Monday, January 31, 2011

...something I miss

That would be yoga.

One of my favorite posessource

I started doing yoga in high school.  I would do it randomly once and awhile when I was bored, and I took an evening class with a friend when we were in grade 9 or 10.  At that point though, we spent most of the hour long class giggling over how our instructor talked about our breath moving through our muscles (maybe we weren't the most mature participants at that point).

In university, yoga became a life saver for me.  Stress and anxiety attacks started taking over my well-being, and I remembered the deep breathing that would end each yoga session.  So one day, I bought a simple tape from wal-mart and gave it a try.  I could barely do half of the poses at that point, since most of my days were spent sitting in hard desks at school, or behind a desk typing at my part-time job.  But within a few weeks, I noticed a drastic improvement.  I didn't feel like I was suffocating on the bus on the way to school anymore, and I could deep breathe my way into a good night's sleep for the first time in years.

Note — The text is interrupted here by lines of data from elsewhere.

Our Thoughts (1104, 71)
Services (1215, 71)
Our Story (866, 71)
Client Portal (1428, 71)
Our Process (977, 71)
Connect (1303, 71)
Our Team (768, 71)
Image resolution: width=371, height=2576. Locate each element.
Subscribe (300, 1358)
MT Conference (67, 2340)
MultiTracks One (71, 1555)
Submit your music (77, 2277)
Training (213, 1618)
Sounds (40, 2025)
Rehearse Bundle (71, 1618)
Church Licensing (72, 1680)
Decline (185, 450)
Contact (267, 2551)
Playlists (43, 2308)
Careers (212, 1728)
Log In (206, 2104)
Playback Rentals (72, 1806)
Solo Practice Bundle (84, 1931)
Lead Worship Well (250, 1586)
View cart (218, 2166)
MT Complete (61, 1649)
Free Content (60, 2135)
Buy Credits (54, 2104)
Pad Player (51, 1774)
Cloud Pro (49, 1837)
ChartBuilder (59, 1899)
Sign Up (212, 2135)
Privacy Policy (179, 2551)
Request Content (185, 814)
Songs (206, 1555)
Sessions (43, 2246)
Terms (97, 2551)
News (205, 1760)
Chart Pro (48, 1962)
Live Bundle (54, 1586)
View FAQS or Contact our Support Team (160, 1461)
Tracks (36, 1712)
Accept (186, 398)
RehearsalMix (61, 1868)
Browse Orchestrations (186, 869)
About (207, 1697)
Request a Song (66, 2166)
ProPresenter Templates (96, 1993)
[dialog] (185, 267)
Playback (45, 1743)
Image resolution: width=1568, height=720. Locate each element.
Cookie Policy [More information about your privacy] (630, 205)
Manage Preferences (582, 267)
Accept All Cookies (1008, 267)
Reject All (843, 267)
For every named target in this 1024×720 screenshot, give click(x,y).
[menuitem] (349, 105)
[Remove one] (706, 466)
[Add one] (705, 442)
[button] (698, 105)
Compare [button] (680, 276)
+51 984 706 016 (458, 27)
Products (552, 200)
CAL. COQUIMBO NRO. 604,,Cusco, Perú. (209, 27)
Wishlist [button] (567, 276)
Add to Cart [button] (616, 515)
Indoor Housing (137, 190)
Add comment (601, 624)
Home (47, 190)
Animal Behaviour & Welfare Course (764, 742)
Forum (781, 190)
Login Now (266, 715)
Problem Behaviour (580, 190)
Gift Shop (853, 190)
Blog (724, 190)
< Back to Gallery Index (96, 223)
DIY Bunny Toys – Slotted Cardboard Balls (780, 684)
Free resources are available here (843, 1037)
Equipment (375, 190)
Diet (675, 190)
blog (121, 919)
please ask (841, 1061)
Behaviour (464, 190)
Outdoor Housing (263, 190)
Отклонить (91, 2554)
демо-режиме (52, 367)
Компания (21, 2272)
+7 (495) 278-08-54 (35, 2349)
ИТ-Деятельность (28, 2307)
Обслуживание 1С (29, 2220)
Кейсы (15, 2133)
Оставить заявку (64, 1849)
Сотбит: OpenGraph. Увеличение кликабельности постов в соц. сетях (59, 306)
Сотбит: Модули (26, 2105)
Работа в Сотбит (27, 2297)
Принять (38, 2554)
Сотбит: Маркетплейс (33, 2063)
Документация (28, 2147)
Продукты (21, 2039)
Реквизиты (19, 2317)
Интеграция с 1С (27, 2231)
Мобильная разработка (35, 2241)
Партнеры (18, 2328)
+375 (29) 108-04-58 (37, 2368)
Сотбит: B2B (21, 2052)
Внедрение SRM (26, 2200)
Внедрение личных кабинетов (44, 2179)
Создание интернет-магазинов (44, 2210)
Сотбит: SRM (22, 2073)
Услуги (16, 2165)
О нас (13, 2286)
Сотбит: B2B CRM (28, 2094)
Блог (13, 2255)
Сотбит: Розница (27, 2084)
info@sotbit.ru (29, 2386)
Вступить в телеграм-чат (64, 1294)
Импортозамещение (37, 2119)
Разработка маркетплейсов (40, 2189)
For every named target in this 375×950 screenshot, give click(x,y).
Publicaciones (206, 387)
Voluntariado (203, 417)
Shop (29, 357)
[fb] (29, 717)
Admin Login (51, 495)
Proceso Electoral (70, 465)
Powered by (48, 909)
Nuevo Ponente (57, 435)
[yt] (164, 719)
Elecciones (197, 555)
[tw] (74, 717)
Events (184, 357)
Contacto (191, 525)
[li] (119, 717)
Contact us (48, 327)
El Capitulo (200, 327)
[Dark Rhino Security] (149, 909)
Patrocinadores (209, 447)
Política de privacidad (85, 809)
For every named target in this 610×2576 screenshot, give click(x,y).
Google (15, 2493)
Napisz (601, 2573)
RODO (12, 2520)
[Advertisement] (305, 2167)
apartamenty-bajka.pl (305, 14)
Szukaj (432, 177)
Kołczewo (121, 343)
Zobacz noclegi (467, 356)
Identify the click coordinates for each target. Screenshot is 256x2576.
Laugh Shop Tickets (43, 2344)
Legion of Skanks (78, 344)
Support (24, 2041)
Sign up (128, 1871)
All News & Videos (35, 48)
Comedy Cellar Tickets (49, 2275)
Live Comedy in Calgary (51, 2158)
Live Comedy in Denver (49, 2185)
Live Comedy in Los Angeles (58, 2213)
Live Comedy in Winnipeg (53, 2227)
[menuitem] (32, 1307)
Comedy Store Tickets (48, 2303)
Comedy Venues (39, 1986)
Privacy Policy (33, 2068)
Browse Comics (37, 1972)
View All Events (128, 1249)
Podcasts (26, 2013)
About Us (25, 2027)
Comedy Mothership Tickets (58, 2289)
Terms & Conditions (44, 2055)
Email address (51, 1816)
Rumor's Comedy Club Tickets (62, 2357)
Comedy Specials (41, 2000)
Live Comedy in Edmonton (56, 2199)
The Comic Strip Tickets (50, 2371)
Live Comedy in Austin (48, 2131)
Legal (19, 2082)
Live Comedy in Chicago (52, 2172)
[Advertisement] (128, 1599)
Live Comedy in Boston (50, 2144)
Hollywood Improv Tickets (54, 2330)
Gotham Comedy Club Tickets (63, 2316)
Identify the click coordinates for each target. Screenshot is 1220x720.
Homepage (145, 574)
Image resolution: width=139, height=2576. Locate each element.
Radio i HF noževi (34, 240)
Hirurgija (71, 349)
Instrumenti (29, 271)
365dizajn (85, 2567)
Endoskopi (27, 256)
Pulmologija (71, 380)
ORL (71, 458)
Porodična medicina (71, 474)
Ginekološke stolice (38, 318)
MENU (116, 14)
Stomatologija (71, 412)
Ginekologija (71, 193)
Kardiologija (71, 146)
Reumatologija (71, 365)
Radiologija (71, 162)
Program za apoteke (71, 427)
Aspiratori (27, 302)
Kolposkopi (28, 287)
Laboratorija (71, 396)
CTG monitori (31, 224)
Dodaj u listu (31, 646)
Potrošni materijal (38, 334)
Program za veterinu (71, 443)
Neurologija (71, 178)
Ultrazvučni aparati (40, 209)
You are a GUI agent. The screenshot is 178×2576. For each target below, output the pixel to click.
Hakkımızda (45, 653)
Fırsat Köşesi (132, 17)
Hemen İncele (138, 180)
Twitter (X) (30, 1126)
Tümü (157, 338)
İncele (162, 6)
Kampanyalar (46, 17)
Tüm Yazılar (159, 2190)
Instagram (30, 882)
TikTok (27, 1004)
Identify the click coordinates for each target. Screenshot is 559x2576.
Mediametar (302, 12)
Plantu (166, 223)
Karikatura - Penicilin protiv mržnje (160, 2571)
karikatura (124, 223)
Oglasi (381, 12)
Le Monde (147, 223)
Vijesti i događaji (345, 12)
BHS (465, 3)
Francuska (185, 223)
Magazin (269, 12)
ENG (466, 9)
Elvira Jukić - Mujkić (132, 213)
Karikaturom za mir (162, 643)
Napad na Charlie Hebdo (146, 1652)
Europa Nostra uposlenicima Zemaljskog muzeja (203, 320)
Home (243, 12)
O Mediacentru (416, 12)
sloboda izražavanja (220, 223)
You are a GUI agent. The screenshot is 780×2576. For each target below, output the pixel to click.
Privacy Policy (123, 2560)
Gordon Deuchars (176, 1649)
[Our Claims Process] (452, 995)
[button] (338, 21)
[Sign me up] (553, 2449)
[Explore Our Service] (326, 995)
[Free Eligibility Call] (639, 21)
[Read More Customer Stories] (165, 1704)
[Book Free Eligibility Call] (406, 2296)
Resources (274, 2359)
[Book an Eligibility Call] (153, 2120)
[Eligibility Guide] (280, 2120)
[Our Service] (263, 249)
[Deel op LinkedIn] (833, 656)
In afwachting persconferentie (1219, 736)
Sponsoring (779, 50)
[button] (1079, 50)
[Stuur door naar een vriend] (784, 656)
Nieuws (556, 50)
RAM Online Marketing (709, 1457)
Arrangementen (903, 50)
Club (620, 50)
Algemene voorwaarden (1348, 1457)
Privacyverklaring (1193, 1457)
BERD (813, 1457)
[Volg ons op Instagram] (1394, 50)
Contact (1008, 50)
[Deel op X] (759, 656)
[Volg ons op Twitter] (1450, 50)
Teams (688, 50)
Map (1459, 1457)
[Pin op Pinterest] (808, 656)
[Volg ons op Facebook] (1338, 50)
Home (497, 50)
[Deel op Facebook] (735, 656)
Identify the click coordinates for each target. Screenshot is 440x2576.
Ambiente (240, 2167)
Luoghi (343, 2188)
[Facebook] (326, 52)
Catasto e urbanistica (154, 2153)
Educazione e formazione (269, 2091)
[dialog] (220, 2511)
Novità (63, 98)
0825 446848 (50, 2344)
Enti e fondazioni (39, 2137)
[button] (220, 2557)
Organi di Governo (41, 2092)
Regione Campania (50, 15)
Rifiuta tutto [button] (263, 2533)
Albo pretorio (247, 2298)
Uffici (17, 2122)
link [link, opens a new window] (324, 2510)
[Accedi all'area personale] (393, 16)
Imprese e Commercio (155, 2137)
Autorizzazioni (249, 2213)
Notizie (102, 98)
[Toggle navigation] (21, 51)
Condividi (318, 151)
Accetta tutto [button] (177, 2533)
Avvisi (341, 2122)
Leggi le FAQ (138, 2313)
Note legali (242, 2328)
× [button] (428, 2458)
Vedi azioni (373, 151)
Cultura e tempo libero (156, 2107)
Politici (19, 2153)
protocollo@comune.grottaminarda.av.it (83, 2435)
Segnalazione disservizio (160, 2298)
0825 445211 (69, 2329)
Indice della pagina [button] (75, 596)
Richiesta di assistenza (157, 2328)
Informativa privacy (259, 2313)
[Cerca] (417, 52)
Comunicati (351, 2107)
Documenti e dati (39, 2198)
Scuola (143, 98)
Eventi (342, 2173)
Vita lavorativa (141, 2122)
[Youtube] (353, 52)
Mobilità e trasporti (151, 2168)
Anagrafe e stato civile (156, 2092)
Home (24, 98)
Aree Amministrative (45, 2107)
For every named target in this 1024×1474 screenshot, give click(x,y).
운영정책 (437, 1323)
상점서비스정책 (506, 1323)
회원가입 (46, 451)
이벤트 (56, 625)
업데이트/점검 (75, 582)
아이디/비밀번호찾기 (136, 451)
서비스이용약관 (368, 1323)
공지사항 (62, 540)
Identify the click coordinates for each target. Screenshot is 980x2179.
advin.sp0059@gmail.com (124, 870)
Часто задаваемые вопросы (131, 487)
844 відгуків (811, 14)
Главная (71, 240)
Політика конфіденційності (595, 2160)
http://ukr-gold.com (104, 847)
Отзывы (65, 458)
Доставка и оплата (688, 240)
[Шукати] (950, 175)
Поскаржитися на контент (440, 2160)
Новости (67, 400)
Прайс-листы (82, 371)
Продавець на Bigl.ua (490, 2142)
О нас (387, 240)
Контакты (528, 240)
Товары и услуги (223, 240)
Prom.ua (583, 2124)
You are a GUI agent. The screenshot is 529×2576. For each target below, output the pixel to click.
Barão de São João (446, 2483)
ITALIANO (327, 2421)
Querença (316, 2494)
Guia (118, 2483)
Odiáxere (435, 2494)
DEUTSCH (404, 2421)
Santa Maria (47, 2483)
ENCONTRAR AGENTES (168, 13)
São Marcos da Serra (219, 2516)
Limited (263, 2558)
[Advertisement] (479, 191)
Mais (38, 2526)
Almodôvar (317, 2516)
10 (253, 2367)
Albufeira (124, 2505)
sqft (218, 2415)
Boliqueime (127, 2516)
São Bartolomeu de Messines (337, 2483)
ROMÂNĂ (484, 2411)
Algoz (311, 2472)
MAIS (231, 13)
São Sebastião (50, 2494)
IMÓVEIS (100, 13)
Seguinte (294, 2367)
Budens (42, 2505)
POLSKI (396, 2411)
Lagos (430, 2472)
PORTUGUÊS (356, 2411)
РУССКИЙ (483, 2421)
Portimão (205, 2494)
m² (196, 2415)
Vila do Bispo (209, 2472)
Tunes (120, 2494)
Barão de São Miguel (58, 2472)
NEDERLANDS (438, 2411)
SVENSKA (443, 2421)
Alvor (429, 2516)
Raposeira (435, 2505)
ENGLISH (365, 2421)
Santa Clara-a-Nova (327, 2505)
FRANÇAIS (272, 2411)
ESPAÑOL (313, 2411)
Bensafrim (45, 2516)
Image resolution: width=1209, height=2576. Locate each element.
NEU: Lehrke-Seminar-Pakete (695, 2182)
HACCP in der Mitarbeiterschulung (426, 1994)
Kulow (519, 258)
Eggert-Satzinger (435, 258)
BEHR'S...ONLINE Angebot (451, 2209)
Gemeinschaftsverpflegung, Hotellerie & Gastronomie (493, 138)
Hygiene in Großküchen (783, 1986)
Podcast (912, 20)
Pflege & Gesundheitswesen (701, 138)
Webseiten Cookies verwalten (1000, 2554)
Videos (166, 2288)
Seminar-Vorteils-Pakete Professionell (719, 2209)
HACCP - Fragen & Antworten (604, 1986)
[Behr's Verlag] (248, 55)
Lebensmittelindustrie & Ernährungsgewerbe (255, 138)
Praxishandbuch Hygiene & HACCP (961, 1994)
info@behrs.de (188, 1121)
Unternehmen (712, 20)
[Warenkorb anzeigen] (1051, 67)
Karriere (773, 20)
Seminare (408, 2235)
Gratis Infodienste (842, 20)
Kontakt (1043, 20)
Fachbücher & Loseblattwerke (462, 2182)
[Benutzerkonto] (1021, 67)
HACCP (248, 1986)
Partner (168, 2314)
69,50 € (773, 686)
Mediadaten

After university, I stopped practicing as much.  I joined a gym and did a lot more cardio and weights, only going to the yoga class offered there once a month or so.  Then two years ago, a pinched nerve basically sidelined me from any sort of physical activity.  It's still healing (so very very slowly), and I've attempted yoga a few times recently, but my hip just isn't ready.

But I do miss it so.  The breathing.  The stretching.  The pushing your body to move and reach just a little bit further than it did the time before.  The elation when you realize that you did not bend that far a week ago, but now your body can do it with ease.  The peace of a quiet mind.  The calm that comes afterward.